Americans Have A Constitutional Right To Lie.



PASADENA, Calif.(AP) A three-year-old federal law that makes it a crime to falsely claim to have received a medal from the U.S. military is unconstitutional, an appeals court panel in California ruled 17 August 2010.

The decision involves the case of Xavier Alvarez of Pomona, Calif., a water district board member who said at a public meeting in 2007 that he was a retired Marine who received the Medal of Honor, the nation's highest military decoration.

Alvarez was indicted in 2007. He pleaded guilty on condition that he be allowed to appeal on First Amendment grounds. He was sentenced under the Stolen Valor Act to more than 400 hours of community service at a veterans hospital and fined $5,000.

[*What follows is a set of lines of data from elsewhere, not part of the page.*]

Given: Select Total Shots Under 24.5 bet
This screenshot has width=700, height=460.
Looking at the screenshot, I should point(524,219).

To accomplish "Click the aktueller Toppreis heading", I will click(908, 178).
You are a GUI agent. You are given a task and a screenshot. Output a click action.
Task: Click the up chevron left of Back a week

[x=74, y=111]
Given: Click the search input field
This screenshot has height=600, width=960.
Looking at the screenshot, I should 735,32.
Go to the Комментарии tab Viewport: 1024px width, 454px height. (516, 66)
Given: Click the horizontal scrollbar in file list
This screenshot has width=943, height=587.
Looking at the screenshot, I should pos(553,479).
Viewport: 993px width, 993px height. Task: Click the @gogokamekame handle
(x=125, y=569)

A panel of the 9th U.S. Circuit Court of Appeals sided with him in a 2-1 decision Tuesday 17 August, agreeing that the law was a violation of his free-speech rights. The majority said there's no evidence that such lies harm anybody, and there's no compelling reason for the government to ban such lies.

The dissenting justice insisted that the majority refused to follow clear Supreme Court precedent that false statements of fact are not entitled to First Amendment protection.

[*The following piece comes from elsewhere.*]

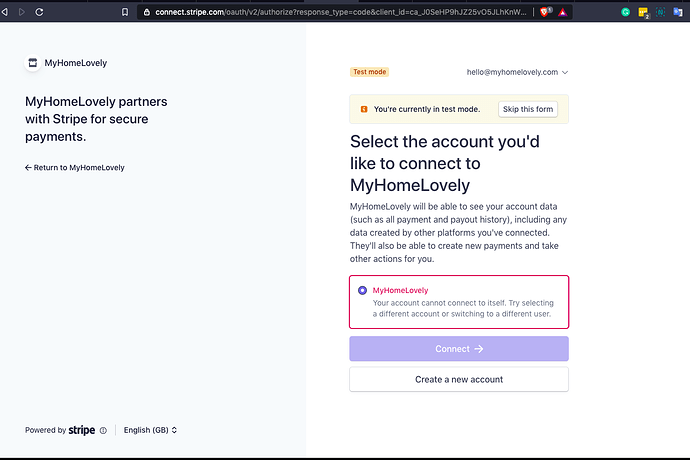Click the Powered by Stripe logo
Screen dimensions: 690x460
coord(81,430)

The act revised and toughened a law that forbids anyone to wear a military medal that wasn't earned. The measure sailed through Congress in late 2006, receiving unanimous approval in the Senate.

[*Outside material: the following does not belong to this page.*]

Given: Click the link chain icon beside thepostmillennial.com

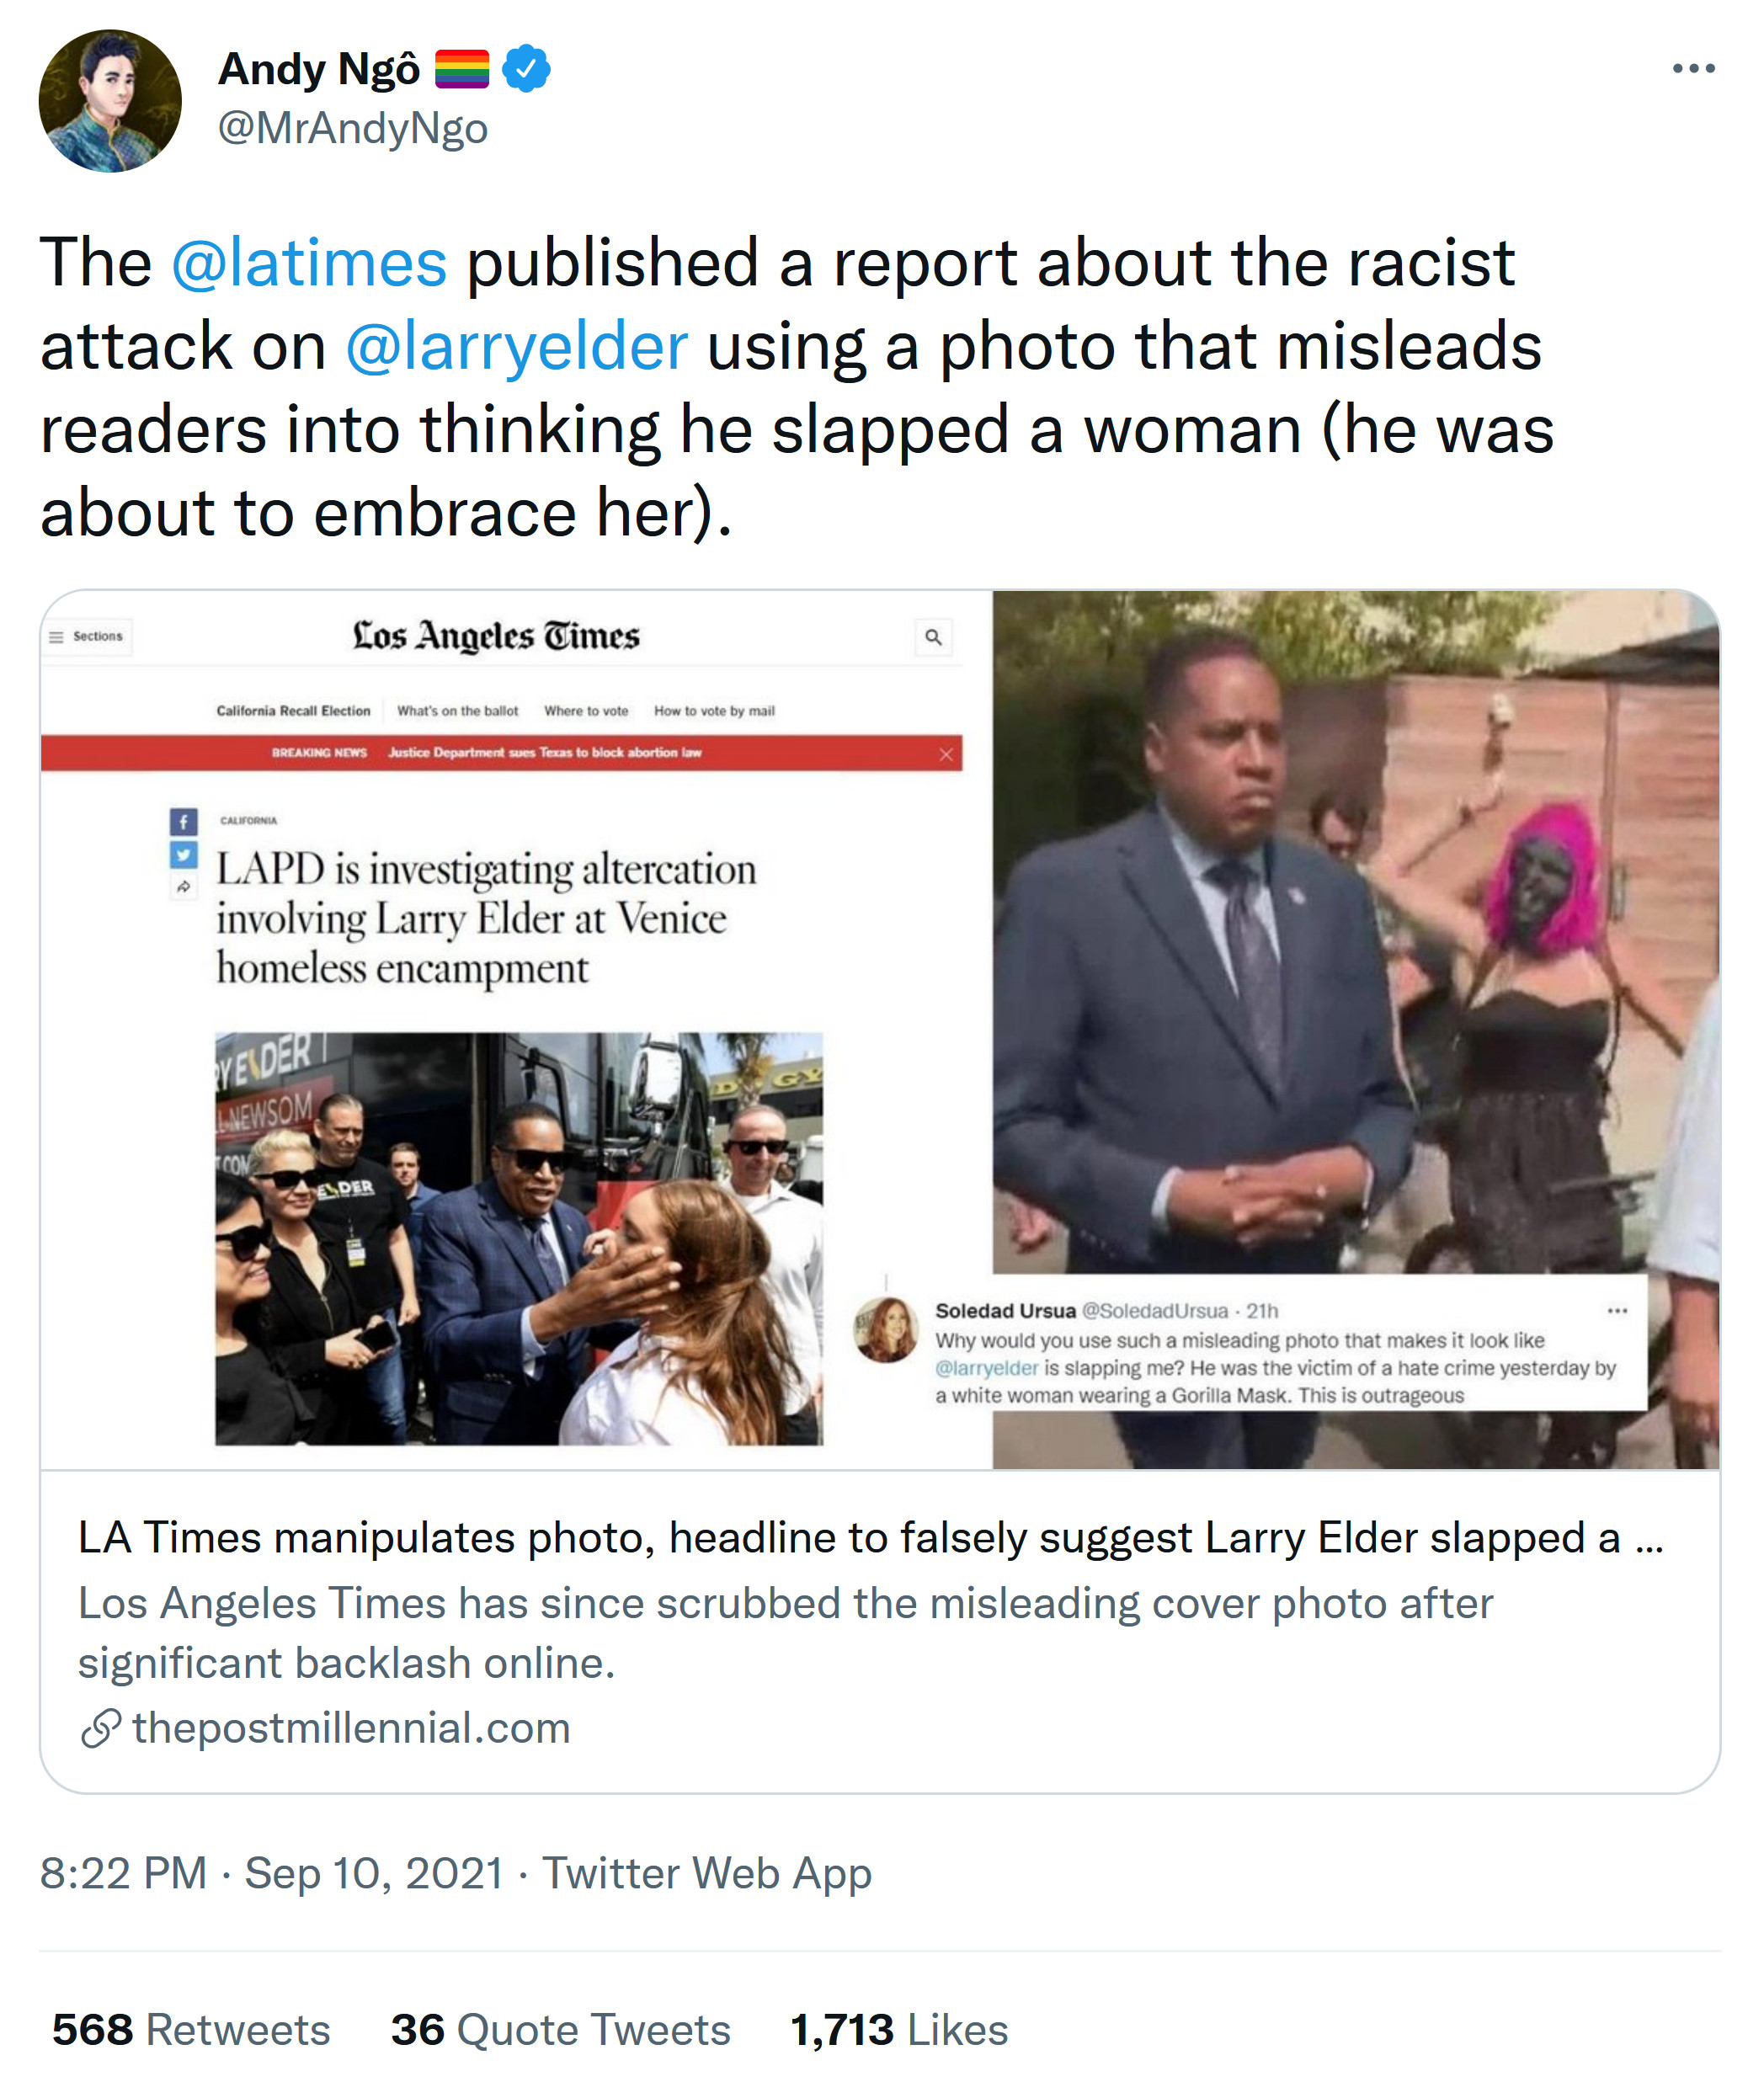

Dozens of people have been arrested under the law at a time when veterans coming home from wars in Afghanistan and Iraq are being embraced as heroes. Many of the cases involve men who simply got caught living a lie without profiting from it. Almost all the impostors have been ordered to perform community service.

The U.S. Attorney's Office in Los Angeles said it was deciding whether to appeal Tuesday's ruling.

Monday, August 9, 2010

Rule of Law or Rule of Men?

Is America still a nation of laws where the Rule of Law governs, or do the facts now govern? Do the appellate courts now focus on the facts and ignore the law?


Prop 8 Judge's Personal Life Debated After Ruling
(by Lisa Leff, AP, Aug. 6, 2010, SF, Ca.)
-- The federal judge who overturned California's same-sex marriage ban this week is a Republican who once came under fire for his membership to a powerful all-male club that had only recently allowed Blacks to join.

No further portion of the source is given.